The use of alkaline EDTA solution improves heat-induced epitope retrieval for immunohistochemical localization of MIB-1 antigen

This study was carried out to show whether the removal of tissue-bound calcium ions during a heat-induced epitope retrieval (HIER) procedure improved immunohistochemical staining of the tissues. In addition, the proteolytic susceptibilities of the fixed tissues before and after various epitope retrieval procedures were also evaluated. Immunohistochemical staining for MIB-1 antigen from paraffin-embedded cases of tonsillitis, gastric adenocarcinomas, and breast carcinomas was performed following heat-treatments for 1, 2, 3, and 5 min in the presence of various buffers such as 0.01 M citrate buffer (pH 6.0), 0.1 M Tris-HCl buffer (pH 8.0), and 1 mM EDTA-NaOH solution (pH 8.0), each of which has different calcium chelating capabilities. In addition, the immunohistochemical staining was performed following 0.050% and 0.1% trypsinizations of the tissues before and after the epitope retrieval.

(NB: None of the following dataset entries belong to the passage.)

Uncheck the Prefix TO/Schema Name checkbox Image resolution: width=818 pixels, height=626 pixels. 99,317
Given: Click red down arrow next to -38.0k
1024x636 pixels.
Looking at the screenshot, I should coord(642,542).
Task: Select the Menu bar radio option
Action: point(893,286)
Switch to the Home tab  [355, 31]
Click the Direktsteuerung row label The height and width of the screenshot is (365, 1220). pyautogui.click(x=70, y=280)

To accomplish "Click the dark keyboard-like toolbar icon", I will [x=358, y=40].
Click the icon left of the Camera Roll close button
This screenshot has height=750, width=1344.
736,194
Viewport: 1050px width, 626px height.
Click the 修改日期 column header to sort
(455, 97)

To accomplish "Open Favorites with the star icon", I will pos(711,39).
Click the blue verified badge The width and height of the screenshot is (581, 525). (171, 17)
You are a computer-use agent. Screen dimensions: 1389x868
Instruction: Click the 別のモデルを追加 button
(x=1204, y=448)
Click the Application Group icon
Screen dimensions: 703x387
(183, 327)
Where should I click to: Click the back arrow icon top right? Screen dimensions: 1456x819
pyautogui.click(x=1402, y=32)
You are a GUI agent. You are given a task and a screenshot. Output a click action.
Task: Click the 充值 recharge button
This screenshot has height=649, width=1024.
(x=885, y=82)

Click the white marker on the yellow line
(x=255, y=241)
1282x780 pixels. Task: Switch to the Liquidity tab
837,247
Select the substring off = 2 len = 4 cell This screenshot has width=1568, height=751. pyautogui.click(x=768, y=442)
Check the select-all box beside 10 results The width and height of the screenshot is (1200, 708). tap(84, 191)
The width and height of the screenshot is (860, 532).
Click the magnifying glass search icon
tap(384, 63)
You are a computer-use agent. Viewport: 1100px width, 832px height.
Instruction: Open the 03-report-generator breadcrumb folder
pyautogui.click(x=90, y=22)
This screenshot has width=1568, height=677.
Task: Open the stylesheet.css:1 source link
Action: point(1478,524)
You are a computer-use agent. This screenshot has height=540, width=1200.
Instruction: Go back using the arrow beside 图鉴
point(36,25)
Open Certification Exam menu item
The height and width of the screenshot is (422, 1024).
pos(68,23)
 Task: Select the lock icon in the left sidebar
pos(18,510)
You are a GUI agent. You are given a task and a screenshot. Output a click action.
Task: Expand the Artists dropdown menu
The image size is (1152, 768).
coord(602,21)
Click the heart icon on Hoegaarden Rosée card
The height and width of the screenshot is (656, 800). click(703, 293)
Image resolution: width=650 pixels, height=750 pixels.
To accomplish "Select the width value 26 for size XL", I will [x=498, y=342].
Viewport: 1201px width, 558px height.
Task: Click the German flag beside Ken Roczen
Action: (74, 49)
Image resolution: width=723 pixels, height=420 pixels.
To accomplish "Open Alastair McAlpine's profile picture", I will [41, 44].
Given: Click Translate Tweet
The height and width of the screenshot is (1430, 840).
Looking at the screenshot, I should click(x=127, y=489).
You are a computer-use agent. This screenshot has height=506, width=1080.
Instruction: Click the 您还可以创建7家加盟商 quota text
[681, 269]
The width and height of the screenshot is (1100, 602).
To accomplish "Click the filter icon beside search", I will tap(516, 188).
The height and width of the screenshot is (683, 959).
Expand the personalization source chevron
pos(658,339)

The trypsin-treated tissues were also analyzed with sodium dodecylsulfate-polyacrylamide gel electrophoresis (SDS-PAGE). The immunohistochemical staining of MIB-1 was most prominent when 1 mM EDTA solution (pH 8.0) was employed during HIER. Although trypsin digestion of the tissues before and after HIER generally increased the staining intensity, the cellular morphology of the background was poorly preserved. In addition, no significant differences were observed with gel electrophoresis of the trypsin digested tissues prepared in the various epitope retrieval solutions. Taken together, it can be suggested that the EDTA solution is more effective than other buffers in exposing epitopes presumably by removing tissue-bound calcium ions. Also, an additional trypsin treatment is not necessary even before and after the HIER as long as the EDTA solution is used.